# Problem details
Render every line from the start of the records through the line containing "Looking at the screenshot, I should (98, 856).", inclusive, as a JSON list of strings with one string per line and blank lines omitted.

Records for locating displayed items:
-- Start --

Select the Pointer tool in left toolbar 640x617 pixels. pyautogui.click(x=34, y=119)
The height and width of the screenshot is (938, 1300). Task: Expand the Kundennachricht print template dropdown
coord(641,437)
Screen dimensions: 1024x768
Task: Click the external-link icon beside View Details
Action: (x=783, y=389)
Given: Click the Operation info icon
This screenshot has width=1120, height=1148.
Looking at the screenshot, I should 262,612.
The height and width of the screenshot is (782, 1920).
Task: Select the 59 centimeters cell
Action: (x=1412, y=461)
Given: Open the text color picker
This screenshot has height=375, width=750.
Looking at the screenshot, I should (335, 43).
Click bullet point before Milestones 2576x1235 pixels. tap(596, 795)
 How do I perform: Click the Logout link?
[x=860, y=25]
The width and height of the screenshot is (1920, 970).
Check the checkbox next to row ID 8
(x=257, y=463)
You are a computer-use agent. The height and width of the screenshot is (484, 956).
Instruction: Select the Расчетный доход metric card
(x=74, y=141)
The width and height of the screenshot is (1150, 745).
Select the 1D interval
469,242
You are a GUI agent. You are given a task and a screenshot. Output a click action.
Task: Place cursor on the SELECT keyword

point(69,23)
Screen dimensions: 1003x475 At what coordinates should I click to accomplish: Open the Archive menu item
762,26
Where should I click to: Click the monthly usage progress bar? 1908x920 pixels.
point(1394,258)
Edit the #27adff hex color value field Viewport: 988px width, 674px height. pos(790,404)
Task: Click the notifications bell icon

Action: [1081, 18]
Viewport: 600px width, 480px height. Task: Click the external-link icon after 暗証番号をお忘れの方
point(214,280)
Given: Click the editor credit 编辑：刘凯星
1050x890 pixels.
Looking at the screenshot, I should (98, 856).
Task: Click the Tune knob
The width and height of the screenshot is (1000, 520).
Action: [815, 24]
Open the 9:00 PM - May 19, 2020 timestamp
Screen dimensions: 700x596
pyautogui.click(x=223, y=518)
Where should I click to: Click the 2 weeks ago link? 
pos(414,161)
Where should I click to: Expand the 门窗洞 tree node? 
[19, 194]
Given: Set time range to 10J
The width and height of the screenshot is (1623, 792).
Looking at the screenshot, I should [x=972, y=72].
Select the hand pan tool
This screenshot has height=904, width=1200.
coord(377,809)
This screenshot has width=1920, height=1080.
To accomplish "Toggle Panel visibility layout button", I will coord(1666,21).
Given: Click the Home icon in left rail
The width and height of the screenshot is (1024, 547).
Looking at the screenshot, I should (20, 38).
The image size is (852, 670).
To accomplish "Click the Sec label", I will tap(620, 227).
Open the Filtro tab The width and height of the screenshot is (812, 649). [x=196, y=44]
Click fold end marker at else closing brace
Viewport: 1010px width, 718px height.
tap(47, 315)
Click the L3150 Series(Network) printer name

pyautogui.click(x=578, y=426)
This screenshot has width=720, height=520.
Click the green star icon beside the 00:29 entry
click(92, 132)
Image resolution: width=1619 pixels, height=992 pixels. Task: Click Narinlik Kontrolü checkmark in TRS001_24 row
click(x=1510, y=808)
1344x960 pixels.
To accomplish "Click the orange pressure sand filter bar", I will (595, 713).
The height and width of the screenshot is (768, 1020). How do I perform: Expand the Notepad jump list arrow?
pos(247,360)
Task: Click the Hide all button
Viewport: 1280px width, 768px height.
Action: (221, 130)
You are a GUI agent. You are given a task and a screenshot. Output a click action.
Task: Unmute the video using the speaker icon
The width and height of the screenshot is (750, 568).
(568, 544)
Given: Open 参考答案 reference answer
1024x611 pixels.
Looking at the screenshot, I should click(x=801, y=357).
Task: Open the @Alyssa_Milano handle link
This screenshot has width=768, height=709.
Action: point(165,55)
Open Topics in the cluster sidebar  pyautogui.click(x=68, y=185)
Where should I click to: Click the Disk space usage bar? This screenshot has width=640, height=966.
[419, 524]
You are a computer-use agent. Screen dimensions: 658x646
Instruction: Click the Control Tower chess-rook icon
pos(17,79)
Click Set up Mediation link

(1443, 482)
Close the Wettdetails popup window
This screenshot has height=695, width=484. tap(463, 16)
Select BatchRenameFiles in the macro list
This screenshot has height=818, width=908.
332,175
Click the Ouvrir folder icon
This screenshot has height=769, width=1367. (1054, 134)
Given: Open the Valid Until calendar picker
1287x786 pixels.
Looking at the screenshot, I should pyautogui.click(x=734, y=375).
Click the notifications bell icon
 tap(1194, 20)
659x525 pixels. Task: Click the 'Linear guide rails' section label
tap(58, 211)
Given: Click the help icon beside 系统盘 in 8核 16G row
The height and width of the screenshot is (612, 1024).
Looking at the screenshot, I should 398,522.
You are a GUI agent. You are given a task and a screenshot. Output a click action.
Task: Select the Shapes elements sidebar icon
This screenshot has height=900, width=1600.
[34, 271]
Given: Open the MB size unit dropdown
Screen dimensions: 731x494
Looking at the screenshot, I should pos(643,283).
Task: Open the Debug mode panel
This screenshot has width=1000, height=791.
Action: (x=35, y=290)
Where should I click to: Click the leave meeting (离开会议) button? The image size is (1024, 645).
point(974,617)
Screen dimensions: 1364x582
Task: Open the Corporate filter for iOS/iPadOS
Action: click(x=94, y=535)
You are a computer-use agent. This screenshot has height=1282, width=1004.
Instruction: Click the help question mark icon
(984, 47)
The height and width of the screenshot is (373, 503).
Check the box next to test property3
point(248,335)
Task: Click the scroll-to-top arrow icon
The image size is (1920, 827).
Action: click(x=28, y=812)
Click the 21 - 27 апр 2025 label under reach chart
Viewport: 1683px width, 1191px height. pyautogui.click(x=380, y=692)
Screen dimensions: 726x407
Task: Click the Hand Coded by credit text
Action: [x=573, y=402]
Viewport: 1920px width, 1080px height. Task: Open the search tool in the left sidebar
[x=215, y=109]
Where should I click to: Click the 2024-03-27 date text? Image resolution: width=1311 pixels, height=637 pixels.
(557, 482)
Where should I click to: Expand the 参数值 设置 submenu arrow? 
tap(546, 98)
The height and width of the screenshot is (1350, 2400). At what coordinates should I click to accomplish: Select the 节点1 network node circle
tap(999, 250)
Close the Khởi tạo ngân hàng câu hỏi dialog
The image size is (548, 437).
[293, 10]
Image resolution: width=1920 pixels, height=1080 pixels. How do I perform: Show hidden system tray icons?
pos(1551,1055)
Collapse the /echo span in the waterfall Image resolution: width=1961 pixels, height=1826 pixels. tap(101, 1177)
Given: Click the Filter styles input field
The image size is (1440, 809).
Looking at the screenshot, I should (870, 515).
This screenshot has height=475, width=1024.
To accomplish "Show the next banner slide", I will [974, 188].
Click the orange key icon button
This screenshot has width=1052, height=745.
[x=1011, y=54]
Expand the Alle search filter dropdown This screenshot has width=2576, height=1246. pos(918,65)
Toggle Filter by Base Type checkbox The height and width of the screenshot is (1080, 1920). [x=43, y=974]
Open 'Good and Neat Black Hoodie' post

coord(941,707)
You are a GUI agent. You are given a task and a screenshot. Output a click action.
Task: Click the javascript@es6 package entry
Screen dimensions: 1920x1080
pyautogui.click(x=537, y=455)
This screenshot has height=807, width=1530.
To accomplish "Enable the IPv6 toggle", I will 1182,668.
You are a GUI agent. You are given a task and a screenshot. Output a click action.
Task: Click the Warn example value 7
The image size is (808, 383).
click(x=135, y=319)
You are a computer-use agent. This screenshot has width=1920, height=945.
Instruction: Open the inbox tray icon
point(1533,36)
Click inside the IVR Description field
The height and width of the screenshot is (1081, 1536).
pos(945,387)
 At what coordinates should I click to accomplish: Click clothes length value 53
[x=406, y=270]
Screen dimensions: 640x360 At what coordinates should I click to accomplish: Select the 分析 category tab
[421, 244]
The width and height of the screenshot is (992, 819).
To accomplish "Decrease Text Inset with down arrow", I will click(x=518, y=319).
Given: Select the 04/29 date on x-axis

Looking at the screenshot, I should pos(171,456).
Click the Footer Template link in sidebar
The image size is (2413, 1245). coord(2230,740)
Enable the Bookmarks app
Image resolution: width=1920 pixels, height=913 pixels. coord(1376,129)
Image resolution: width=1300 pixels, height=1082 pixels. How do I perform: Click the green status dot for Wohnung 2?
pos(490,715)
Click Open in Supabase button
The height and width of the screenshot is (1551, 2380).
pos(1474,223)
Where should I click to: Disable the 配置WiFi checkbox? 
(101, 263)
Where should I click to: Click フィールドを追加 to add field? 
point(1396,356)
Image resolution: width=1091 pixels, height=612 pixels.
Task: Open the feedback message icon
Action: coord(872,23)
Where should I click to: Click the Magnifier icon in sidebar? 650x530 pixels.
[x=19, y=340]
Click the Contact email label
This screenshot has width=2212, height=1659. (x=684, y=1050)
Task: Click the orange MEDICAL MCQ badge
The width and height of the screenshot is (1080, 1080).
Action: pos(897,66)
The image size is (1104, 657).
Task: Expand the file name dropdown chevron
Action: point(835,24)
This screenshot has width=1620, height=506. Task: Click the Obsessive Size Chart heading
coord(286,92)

-- End --

# Solution to this problem
[
  "Select the Pointer tool in left toolbar 640x617 pixels. pyautogui.click(x=34, y=119)",
  "The height and width of the screenshot is (938, 1300). Task: Expand the Kundennachricht print template dropdown",
  "coord(641,437)",
  "Screen dimensions: 1024x768",
  "Task: Click the external-link icon beside View Details",
  "Action: (x=783, y=389)",
  "Given: Click the Operation info icon",
  "This screenshot has width=1120, height=1148.",
  "Looking at the screenshot, I should 262,612.",
  "The height and width of the screenshot is (782, 1920).",
  "Task: Select the 59 centimeters cell",
  "Action: (x=1412, y=461)",
  "Given: Open the text color picker",
  "This screenshot has height=375, width=750.",
  "Looking at the screenshot, I should (335, 43).",
  "Click bullet point before Milestones 2576x1235 pixels. tap(596, 795)",
  " How do I perform: Click the Logout link?",
  "[x=860, y=25]",
  "The width and height of the screenshot is (1920, 970).",
  "Check the checkbox next to row ID 8",
  "(x=257, y=463)",
  "You are a computer-use agent. The height and width of the screenshot is (484, 956).",
  "Instruction: Select the Расчетный доход metric card",
  "(x=74, y=141)",
  "The width and height of the screenshot is (1150, 745).",
  "Select the 1D interval",
  "469,242",
  "You are a GUI agent. You are given a task and a screenshot. Output a click action.",
  "Task: Place cursor on the SELECT keyword",
  "point(69,23)",
  "Screen dimensions: 1003x475 At what coordinates should I click to accomplish: Open the Archive menu item",
  "762,26",
  "Where should I click to: Click the monthly usage progress bar? 1908x920 pixels.",
  "point(1394,258)",
  "Edit the #27adff hex color value field Viewport: 988px width, 674px height. pos(790,404)",
  "Task: Click the notifications bell icon",
  "Action: [1081, 18]",
  "Viewport: 600px width, 480px height. Task: Click the external-link icon after 暗証番号をお忘れの方",
  "point(214,280)",
  "Given: Click the editor credit 编辑：刘凯星",
  "1050x890 pixels.",
  "Looking at the screenshot, I should (98, 856)."
]